Objetivo del ejercicio
Por favor, responde a estas preguntas sobre el relato de caza:
(a) ¿Qué cifra superaba con creces la distancia a la que estaba la solana?
(b) ¿Con los bordes de qué plantas se rozaba el animal al bajar?
(c) ¿Qué tres colores ligaba el pelaje de la hembra?

Es la montería, es la caza, es el último y maravilloso Campeando de Ernesto Navarrete, un lujo para Caza y Safaris – Caza Wonke, es el lance que se nombraba en Detalles que engrandecen la caza. ¡Qué lo disfruten!
Le vi venir desde muy lejos, barría con mis prismáticos la solana que tenía a mi izquierda claramente fuera de tiro debido a la distancia a la que estaba y que superaba con creces los cuatrocientos metros.
Bajaba con mucho tiento y en su escapada se rozaba siempre con los bordes de carrascas y enebros de forma que en su recorrido nunca atravesaba limpios o rasos que delatasen su presencia.
Era una hembra bastante grande y con un pelaje bellísimo que ligaba a la perfección los tres colores de capa de este hermoso animal, el pardo de su lomo con el blanco de sus bigoteras y babero, cerrando el negro de sus patas delanteras de su morro y lacrimales, así como de sus labios enormes.

Filas
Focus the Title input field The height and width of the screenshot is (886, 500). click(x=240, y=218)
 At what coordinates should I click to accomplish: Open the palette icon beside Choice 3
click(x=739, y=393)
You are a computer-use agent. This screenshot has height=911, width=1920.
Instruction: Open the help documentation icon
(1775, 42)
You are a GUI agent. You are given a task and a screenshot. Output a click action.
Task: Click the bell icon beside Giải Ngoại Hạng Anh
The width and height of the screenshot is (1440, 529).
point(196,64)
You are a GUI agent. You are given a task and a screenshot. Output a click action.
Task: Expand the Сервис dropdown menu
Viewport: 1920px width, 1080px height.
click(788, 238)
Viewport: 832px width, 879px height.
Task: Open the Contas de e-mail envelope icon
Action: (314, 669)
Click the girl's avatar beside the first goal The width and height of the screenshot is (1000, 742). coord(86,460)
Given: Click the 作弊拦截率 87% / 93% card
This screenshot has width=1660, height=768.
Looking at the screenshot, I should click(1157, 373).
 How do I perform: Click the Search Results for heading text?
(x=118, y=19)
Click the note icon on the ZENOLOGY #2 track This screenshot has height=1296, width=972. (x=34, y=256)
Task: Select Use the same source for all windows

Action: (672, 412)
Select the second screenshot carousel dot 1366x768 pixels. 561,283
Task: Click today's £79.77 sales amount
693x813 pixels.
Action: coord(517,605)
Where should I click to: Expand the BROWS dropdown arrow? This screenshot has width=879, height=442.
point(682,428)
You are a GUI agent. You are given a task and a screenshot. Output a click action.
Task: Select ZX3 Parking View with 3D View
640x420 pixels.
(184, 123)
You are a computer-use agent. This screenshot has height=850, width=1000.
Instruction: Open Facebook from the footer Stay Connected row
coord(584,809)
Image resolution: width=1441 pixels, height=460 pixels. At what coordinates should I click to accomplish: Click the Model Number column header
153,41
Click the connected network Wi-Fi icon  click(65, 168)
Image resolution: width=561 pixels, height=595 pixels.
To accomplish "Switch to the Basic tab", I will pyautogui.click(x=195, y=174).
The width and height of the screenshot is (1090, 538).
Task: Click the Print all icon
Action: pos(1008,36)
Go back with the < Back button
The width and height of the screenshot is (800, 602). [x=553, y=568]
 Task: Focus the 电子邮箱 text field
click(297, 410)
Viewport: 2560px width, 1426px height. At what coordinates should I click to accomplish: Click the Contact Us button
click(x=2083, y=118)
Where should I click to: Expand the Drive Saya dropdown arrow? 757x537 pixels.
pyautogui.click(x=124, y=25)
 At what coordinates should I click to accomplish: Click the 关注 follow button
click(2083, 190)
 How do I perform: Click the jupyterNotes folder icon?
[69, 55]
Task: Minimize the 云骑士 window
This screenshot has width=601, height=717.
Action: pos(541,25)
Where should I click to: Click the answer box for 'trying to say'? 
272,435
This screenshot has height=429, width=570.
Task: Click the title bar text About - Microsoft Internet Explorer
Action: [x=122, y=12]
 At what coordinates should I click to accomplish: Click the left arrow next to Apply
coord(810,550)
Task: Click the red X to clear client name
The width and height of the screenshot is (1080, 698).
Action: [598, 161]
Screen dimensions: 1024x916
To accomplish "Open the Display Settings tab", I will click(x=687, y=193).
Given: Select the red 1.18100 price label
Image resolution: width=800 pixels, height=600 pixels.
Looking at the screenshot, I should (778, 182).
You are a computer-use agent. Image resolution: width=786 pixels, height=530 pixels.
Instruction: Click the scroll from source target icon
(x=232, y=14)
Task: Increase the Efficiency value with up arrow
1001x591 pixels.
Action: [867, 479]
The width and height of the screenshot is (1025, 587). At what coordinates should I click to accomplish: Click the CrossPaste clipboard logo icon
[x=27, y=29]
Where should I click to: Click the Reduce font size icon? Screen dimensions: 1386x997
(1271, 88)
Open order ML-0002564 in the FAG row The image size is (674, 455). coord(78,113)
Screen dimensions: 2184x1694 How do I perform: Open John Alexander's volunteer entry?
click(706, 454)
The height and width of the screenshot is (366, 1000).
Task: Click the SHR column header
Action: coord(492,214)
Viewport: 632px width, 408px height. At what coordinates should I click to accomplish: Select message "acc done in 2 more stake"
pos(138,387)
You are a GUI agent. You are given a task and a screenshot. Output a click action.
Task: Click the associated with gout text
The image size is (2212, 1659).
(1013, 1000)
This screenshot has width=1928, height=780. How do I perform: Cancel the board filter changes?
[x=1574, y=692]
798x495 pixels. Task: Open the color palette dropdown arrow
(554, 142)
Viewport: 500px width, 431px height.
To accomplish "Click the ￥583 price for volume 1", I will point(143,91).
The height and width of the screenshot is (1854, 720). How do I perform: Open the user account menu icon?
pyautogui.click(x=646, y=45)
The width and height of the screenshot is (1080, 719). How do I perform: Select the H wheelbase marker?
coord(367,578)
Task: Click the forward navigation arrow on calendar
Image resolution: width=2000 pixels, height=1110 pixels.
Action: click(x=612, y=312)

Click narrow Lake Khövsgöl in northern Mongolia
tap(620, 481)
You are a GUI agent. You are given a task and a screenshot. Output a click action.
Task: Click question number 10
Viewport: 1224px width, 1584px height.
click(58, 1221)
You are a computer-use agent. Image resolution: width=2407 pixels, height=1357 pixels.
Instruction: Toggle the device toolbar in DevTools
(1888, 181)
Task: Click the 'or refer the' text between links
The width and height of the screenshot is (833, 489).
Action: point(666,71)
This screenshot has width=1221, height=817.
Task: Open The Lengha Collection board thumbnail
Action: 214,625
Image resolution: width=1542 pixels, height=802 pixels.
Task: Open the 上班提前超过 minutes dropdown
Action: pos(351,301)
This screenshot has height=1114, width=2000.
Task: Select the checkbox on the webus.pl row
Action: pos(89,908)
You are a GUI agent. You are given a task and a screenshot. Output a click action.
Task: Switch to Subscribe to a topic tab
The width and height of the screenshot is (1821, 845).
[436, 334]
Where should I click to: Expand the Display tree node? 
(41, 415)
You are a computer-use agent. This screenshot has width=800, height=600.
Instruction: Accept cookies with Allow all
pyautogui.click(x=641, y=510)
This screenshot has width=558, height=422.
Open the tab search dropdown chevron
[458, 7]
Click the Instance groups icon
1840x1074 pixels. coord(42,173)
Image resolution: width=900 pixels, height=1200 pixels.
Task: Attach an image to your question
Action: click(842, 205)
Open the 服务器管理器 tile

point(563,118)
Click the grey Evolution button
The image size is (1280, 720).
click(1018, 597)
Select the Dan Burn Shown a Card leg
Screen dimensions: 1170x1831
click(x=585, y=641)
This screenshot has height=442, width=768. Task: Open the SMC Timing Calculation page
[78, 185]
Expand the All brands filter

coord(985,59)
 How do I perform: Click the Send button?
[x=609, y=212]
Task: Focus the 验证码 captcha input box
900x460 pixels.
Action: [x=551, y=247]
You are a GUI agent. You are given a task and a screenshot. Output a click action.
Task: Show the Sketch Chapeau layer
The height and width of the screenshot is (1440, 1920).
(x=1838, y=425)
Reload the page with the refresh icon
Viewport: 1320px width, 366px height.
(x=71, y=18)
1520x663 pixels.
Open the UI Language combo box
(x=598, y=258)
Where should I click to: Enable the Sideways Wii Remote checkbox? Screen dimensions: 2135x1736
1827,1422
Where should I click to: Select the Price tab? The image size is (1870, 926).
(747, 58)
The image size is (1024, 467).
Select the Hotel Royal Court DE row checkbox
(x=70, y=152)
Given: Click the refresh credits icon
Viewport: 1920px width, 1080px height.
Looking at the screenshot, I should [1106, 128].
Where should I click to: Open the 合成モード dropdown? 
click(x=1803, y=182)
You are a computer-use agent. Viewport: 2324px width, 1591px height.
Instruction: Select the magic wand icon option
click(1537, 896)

Respuesta escrita
(a) Los cuatrocientos metros.
(b) Con los bordes de carrascas y enebros.
(c) El pardo, el blanco y el negro.